About 130 students from more than 30 countries are enrolled in this summer’s six-week session, which started July 6 in a public school building near Wall Street. Along with English, math, social studies and the arts, they are learning how to navigate New York City and how to handle themselves in school.
“The idea of questioning a teacher in many cultures is so counter to what they’ve been taught,” said Principal Kira O’Brien, “and yet so much of our education system is based on kids questioning.”
Sherpa, whose family left Nepal because of conflict between Maoist rebels and the government, went through the academy and is back this summer as an assistant teacher.
Sherpa said she was introduced to other cultures through the refugee academy. “In Nepal, there is only Nepali people and we don’t really work with other people,” she said. “And here I get to meet people from Burma, Africa, China. I share with them my culture and they share with me their culture.”
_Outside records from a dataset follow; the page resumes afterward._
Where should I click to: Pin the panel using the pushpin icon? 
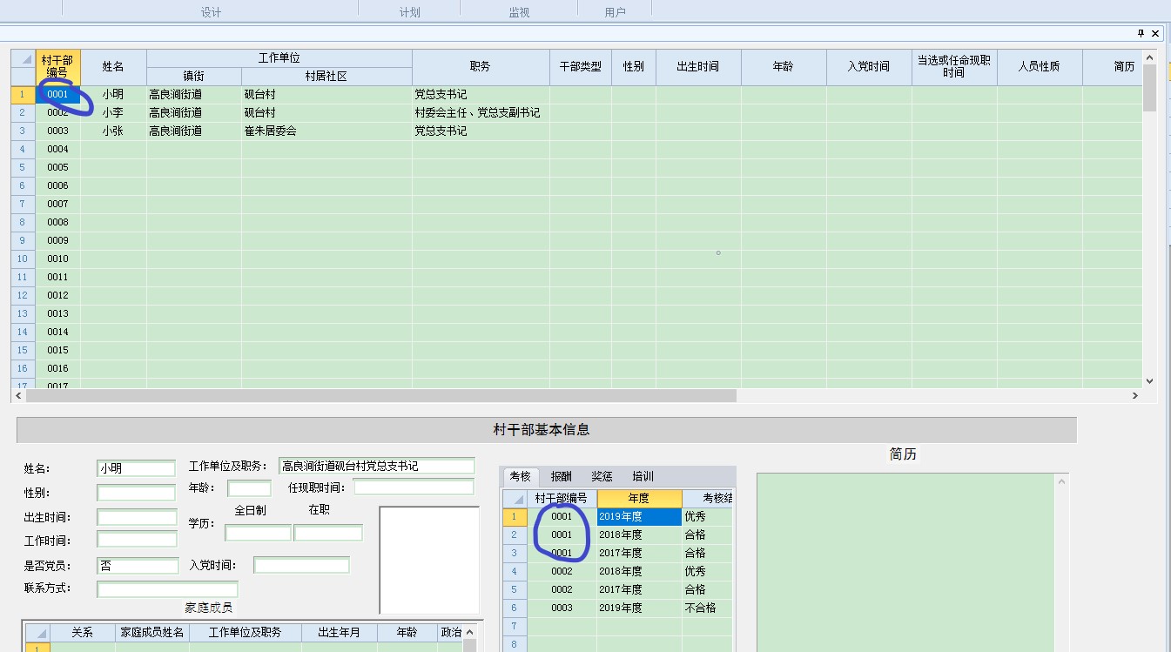click(1141, 33)
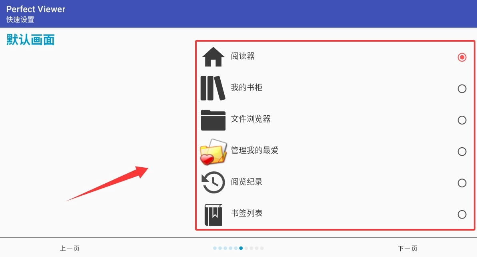Go to next page with 下一页
The image size is (477, 257).
coord(408,248)
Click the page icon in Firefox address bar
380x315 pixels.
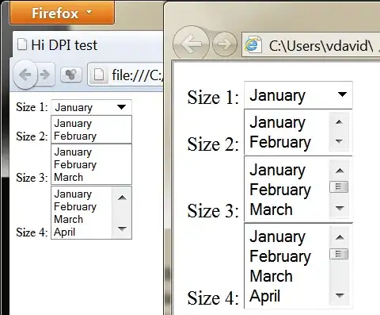coord(99,75)
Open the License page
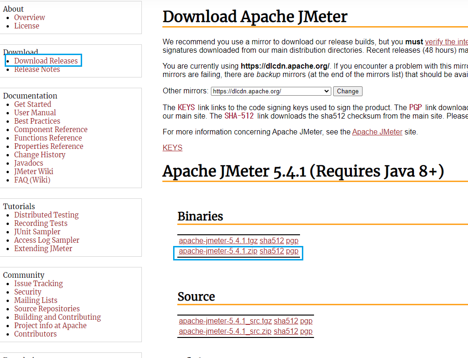The height and width of the screenshot is (358, 468). point(27,26)
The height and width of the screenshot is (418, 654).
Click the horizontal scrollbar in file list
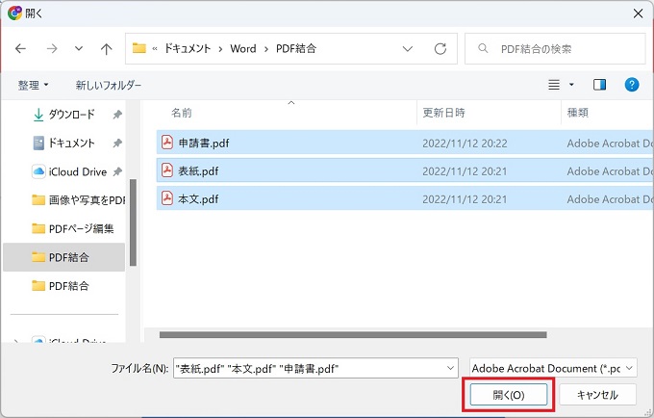tap(354, 335)
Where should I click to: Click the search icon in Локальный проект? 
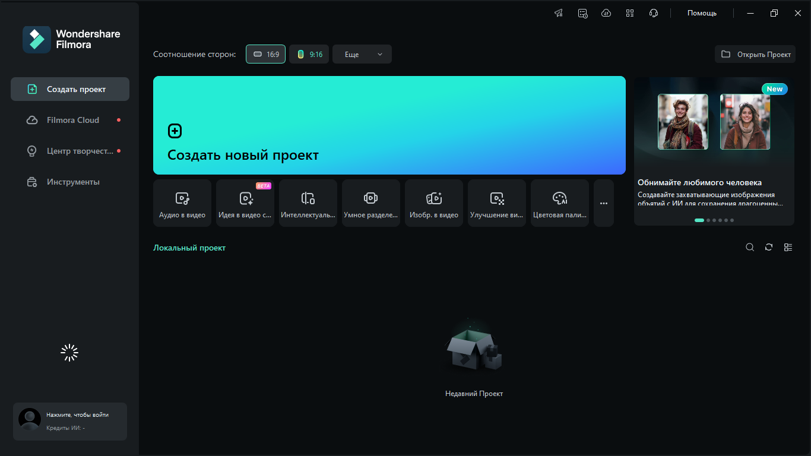point(750,248)
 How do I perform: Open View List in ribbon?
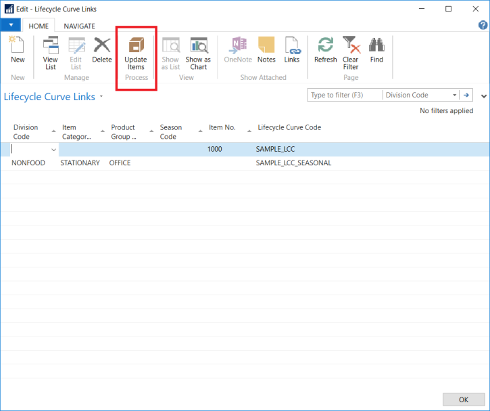51,53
Sherpa was helping teach English to middle schoolers last week. Zain Younus, a bright-eyed 13-year-old from Pakistan, was the first to raise his hand.
The refugee academy “gives me so much confidence to raise my hand,” he said. “And it’s so much fun. I have new friends from different countries.”
Sara Rowbottom, the education and learning manager for the International Rescue Committee, said some of the academy’s students are from refugee families that the committee is working to settle, while others have been referred by other organizations or by schools.
Some students have been in the U.S. only a few weeks while others have been in the country for a year or more.
O’Brien, the principal, said some students are not literate either in English or in their native language.
“We have some kids who had to work, some kids coming out of a place like Chad who because of conflict were not able to access education,” she said.
During the regular school year the students will join a system whose 1.1 million pupils speak about 160 languages.
The New York City Department of Education does not track how many students are first-generation immigrants or how many are refugees, but Yalitza Vasquez, chief of staff for the department’s Division of English Language Learners and Student Support, said there are about 150,000 students classified as English language learners.
A subset of about 14,000 are known as Students with Interrupted Formal Education, meaning they are newcomers who are two or more years below grade level either in math or in literacy in their home language.
Vasquez said there are after-school and weekend programs intended to help these students catch up. “The DOE has been doing extensive work to support this population,” she said.
Max Ahmed, education advocacy associate for the New York Immigration Coalition, said some schools do a better job than others of teaching refugees and students whose schooling has been interrupted.
Ahmed said that without appropriate services these students can fall through the cracks.
“That one kid in the back who is not speaking gets ignored and left out,” he said.